A week of melancholy and remembrance here in Teza’s Garden. I thought this photo perfectly captured the spirit. Today would have been my Father’s seventy sixth birthday. He passed in December of 2004 after having valiantly battled cancer for close to twenty years. It was heartbreaking to watch the same man who was once a dominating presence from a physical perspective, shrink into himself as the disease raged within. Never one to complain, he first kept his diagnosis from us, the strong and stoic man who thought he could battle it alone.
I knew without a doubt that I would awaken to my ‘Lingholm’ unraveling it’s stunning blue, satiny petals. For me, dearly departed spirits are most often glimpsed in the garden – hence the creation of my memorial garden last year. Small though it may be, it is there where I am closest to beloved family and cherished friends who have passed.
Mine was a kind hearted Father who, even when we appeared to be at odds as to where my own life’s path was leading me, never once pushed my away. It took time to come to understand the life choice I had made for myself, but towards the end of his life, he made a serious effort to understand and to communicate to me that the surface frictions were no longer important to him. We both knew that time was of the essence.
It was he who stood by and supported me when I decided I wanted to follow my older sister and learn to figure skate. In the early Seventies it really wasn’t a sport that many boys openly embraced.
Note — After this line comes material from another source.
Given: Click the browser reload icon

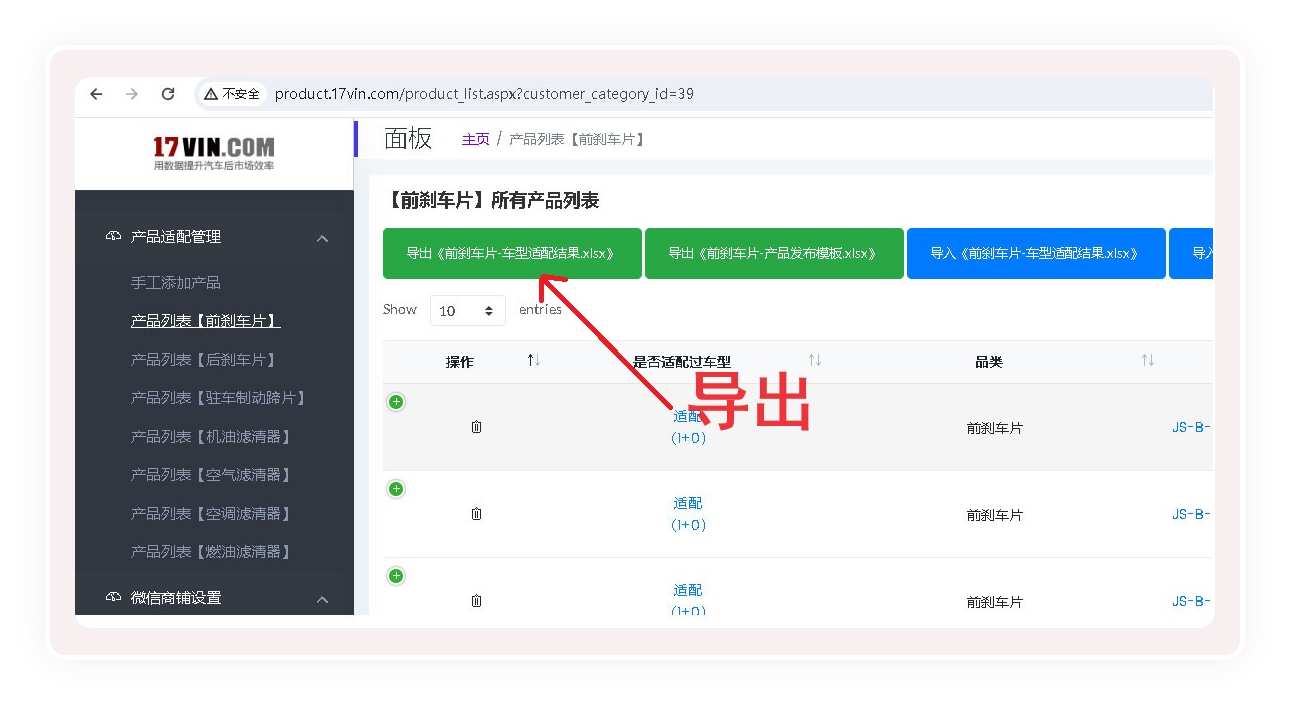Looking at the screenshot, I should click(x=168, y=94).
He was a Cub and Scout leader for my older brother and I. On weekends he would take my brother and I to the airfield where he worked as a mechanic – if only to give my Mother a break from her ‘rambunctious’ Gemini son! It was there that I uttered the words that would best exemplify the man I would grow up to be. One of the pilot’s whose single engine planes my Father repaired happened by one Saturday afternoon. I was mesmerized! After he left, leather bomber jacket, aviator glasses and all, I turned and ever so innocently mentioned that I thought him to be ‘pretty!’ Apparently men were ‘handsome’ not pretty. Little was ever said of the moment, but decades later he was the one who brought it up during what would be one of our last heart to heart conversations! It was a liberating and cathartic moment for both of us I think!
There are moments when I look in the mirror and find his blue eyes staring back at me. Even some of my most ‘idiosyncratic moments can be traced back to him. Passion may not have display itself very often, but when it does, I find myself totally immersed in whatever it may be. Gardening is one of the cornerstones of who I am as a person, just as drawing and aircraft mechanics were for my Father.
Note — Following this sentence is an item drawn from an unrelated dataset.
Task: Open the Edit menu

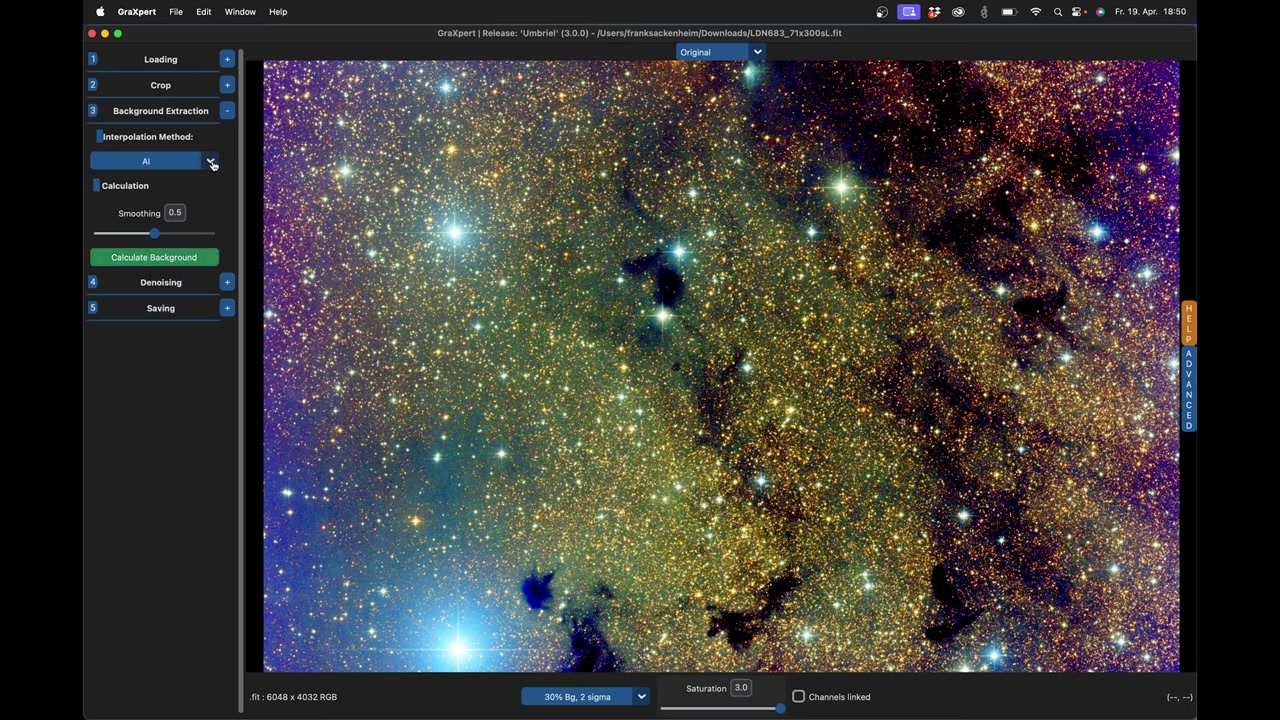Action: click(x=203, y=11)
The older I find myself, the more I can trace back elements of my life that are present because of the man who is my Father. Death does not separate that which is born of blood and bone. I wish he were here today, but only if he could be free from pain and disease – otherwise, I know that he courses through my blood and veins.
3 comments:
Beautiful Barry!!! Your dad would be proud of who you have grown up to be. I remember you, even as my best friend's 'kid brother', as being full of compassion, always caring...a deep and thoughtful person and I found you on my mind a lot. We all went different directions and I went on to live a VERY wild self destructive lifestyle for many years...and here I am....20+ years later...reminiscing about the old days :) I loved your dad...he was a BIG man...not just in physical presence, but big,....in every thing that was good :)
Very touching piece, beautifully expressed.
Thanks for sharing these beautiful memories!